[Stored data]
+++
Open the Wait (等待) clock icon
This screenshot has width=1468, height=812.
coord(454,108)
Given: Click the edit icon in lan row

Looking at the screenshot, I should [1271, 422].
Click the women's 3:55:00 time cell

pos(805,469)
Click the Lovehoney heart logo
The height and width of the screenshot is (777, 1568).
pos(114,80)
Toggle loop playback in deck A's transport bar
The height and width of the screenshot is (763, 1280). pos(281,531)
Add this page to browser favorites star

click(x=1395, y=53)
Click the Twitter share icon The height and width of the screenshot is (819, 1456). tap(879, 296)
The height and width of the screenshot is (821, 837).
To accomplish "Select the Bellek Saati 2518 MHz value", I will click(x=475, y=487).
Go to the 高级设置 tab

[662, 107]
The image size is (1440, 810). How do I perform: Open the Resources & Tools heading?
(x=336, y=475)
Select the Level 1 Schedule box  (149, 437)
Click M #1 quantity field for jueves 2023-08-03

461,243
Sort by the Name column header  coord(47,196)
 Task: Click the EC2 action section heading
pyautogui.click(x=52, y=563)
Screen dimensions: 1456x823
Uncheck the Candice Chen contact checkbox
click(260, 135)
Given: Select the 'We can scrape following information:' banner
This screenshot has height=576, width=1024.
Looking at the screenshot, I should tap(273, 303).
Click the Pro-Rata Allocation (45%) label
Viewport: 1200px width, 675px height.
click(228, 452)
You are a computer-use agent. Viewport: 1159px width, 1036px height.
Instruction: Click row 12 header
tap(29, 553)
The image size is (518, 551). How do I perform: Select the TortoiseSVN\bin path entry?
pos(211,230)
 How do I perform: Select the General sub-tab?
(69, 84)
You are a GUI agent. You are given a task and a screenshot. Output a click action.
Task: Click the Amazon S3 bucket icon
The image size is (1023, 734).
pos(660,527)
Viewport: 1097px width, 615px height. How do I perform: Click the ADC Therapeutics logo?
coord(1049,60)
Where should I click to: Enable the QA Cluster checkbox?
+++
- **Problem details**
Return exactly the lines from the line holding "The image size is (1023, 734)." to the last line of the data, with both of those lines included and nothing added.

- **Reply**
The image size is (1023, 734).
pos(660,527)
Viewport: 1097px width, 615px height. How do I perform: Click the ADC Therapeutics logo?
coord(1049,60)
Where should I click to: Enable the QA Cluster checkbox?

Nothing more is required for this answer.